Please identify each line in the rows below that contains the word "sidebar" and copy those lines out in full.

Data entries =>
━━━

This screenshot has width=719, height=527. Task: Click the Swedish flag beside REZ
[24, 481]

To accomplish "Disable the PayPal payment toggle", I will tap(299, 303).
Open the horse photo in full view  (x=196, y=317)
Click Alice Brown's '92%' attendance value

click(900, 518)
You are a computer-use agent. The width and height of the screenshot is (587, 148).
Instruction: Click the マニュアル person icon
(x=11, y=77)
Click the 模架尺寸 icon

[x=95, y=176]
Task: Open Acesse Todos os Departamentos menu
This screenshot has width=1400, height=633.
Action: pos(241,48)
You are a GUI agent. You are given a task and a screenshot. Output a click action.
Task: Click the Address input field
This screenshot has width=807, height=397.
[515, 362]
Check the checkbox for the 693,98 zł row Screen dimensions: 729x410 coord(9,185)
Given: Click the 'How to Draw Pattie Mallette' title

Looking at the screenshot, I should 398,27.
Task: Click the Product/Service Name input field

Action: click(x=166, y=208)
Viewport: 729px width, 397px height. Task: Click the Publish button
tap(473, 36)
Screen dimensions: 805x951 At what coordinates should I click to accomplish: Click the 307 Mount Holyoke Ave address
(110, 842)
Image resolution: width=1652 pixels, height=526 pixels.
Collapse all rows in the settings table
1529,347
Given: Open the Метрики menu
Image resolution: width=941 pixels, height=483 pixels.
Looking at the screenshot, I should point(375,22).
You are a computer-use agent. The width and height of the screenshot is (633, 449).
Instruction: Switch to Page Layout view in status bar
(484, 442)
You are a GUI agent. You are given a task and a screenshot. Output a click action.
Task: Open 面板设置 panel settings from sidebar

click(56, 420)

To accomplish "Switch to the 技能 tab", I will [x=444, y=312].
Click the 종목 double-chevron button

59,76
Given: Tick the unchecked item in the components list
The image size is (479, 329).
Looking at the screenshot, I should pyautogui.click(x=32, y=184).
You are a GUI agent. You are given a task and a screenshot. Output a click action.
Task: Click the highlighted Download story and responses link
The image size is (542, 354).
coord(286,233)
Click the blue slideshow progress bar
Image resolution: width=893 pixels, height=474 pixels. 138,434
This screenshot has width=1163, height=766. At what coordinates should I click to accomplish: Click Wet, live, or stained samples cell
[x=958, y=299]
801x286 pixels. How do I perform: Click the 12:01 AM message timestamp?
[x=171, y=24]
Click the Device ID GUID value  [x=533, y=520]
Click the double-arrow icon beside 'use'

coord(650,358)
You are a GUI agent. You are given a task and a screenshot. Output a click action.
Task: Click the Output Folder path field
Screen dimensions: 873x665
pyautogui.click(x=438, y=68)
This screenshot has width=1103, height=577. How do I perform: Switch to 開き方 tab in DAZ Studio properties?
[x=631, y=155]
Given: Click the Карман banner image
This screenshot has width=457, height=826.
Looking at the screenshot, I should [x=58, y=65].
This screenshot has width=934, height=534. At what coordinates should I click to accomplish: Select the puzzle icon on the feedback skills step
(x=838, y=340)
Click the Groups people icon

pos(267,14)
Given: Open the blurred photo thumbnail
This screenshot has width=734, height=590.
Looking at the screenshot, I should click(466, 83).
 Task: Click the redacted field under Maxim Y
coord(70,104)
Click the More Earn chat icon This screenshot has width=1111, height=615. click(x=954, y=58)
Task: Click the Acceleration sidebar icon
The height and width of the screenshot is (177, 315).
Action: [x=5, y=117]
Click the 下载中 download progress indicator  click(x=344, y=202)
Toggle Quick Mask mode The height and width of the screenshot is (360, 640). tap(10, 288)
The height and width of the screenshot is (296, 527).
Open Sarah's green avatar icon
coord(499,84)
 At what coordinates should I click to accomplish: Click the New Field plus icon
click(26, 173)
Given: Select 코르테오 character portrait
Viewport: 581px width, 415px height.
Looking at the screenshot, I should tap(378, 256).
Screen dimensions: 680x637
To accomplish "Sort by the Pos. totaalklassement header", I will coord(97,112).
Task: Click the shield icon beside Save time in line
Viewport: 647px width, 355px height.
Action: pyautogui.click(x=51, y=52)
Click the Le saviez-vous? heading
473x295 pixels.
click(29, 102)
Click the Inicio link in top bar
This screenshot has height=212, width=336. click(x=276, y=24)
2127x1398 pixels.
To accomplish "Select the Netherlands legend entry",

━━━

Complete response =>
Task: Open 面板设置 panel settings from sidebar
Task: Click the Acceleration sidebar icon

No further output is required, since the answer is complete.